• _Source records_:
Start of Block
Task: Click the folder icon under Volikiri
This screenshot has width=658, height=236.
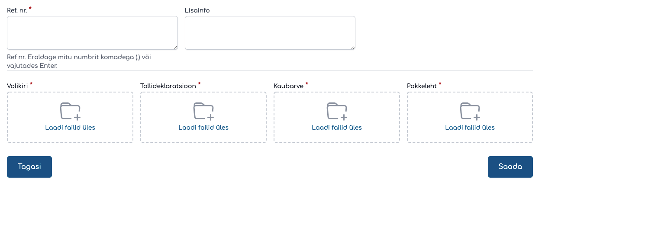Action: [x=70, y=111]
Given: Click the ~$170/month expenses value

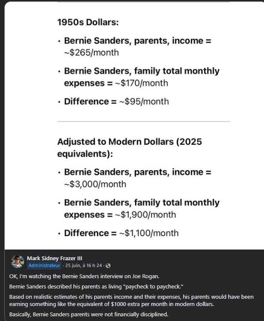Looking at the screenshot, I should coord(142,83).
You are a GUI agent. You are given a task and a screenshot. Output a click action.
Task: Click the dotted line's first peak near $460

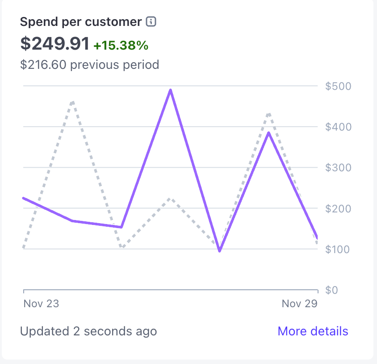tap(72, 102)
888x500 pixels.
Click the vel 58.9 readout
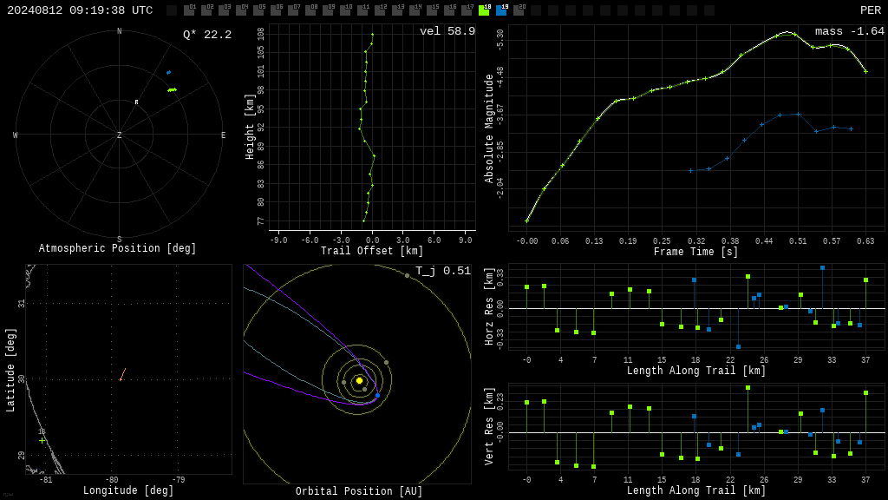tap(447, 31)
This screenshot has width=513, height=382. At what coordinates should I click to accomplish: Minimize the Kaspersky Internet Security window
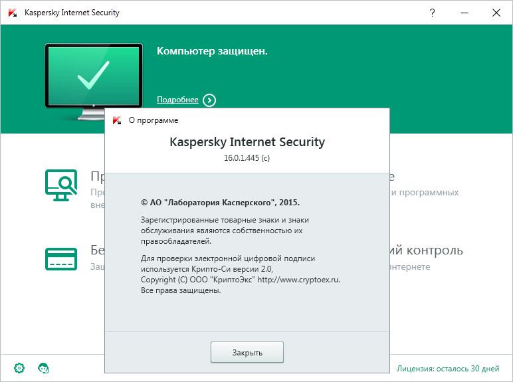(x=464, y=13)
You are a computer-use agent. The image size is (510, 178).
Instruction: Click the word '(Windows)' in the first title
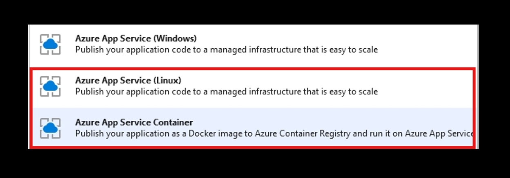coord(175,38)
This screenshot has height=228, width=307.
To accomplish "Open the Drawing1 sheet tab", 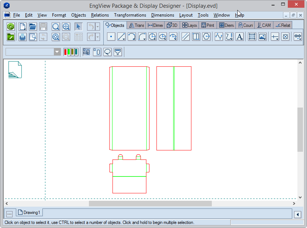I will [x=29, y=213].
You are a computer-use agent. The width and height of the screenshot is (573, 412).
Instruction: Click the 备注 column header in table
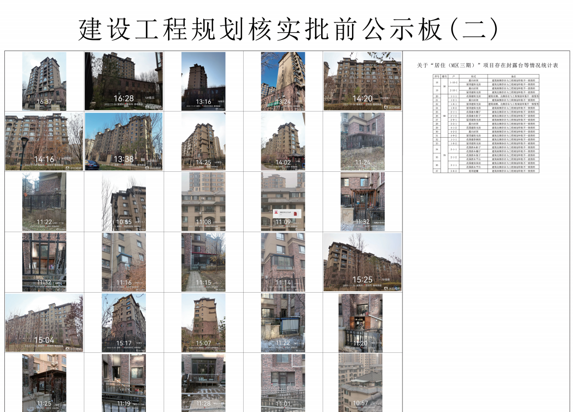(513, 76)
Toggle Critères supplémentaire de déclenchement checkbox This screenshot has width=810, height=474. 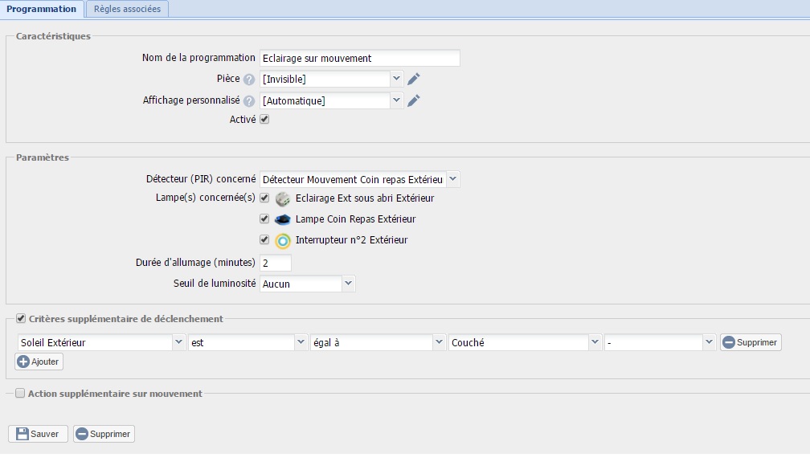(21, 319)
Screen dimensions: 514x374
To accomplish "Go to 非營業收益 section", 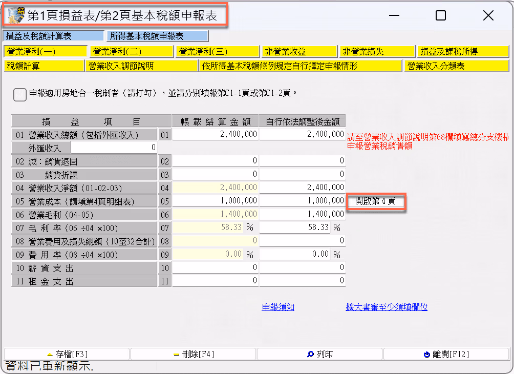I will (299, 52).
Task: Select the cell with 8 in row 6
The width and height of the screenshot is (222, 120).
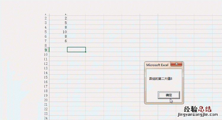Action: click(x=59, y=36)
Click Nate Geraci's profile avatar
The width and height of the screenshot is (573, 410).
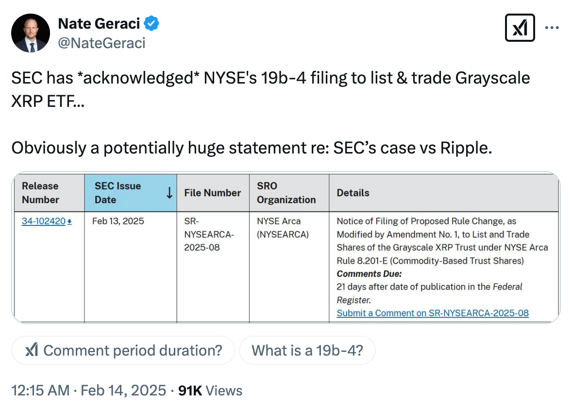click(x=31, y=33)
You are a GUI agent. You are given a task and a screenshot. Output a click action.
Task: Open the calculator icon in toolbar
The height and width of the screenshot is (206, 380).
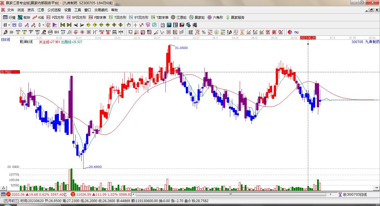point(169,25)
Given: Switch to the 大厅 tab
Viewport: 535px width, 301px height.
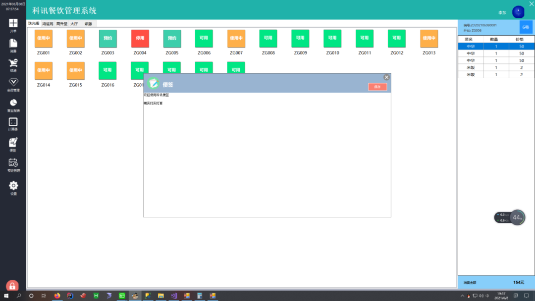Looking at the screenshot, I should 74,24.
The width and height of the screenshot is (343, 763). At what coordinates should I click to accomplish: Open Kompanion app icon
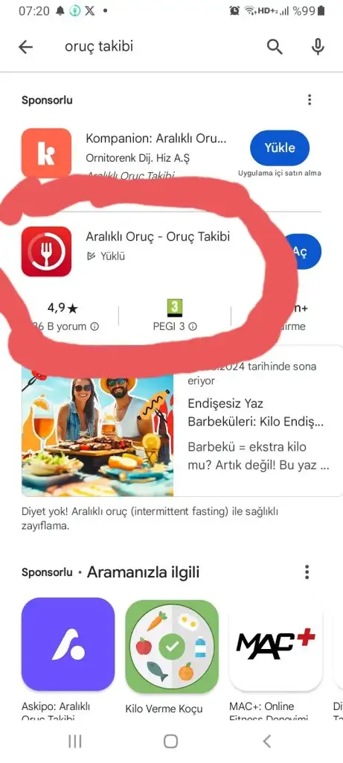(x=47, y=153)
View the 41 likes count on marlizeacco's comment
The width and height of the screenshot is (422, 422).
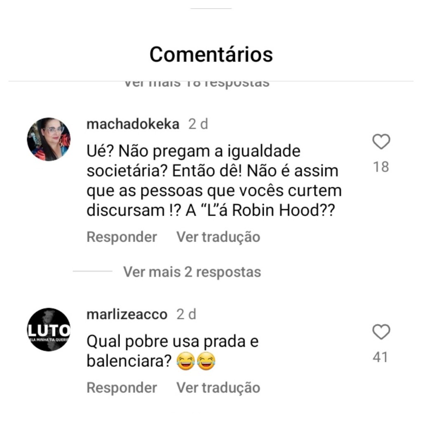pyautogui.click(x=380, y=357)
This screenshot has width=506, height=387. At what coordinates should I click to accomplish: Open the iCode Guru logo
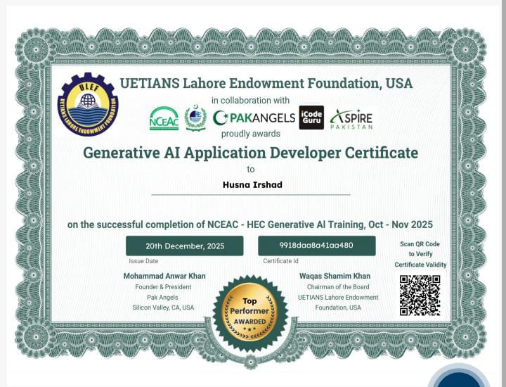311,118
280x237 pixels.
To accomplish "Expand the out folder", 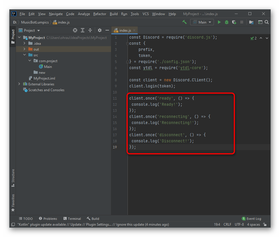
End of Block
• _YOUR GOAL_:
Would you give again, exactly, the lines in the data above that run from the line containing "Task: Click the dotted" to the line containing "You are a computer-use agent. The image"? Include both ends and no pictures.

• _WRITTEN RESPONSE_:
Task: Click the dotted line's first peak near $460

tap(72, 102)
888x500 pixels.
Click the vel 58.9 readout
tap(447, 31)
This screenshot has width=513, height=382. At what coordinates should I click to accomplish: Minimize the Kaspersky Internet Security window
(x=464, y=13)
You are a computer-use agent. The image size is (510, 178).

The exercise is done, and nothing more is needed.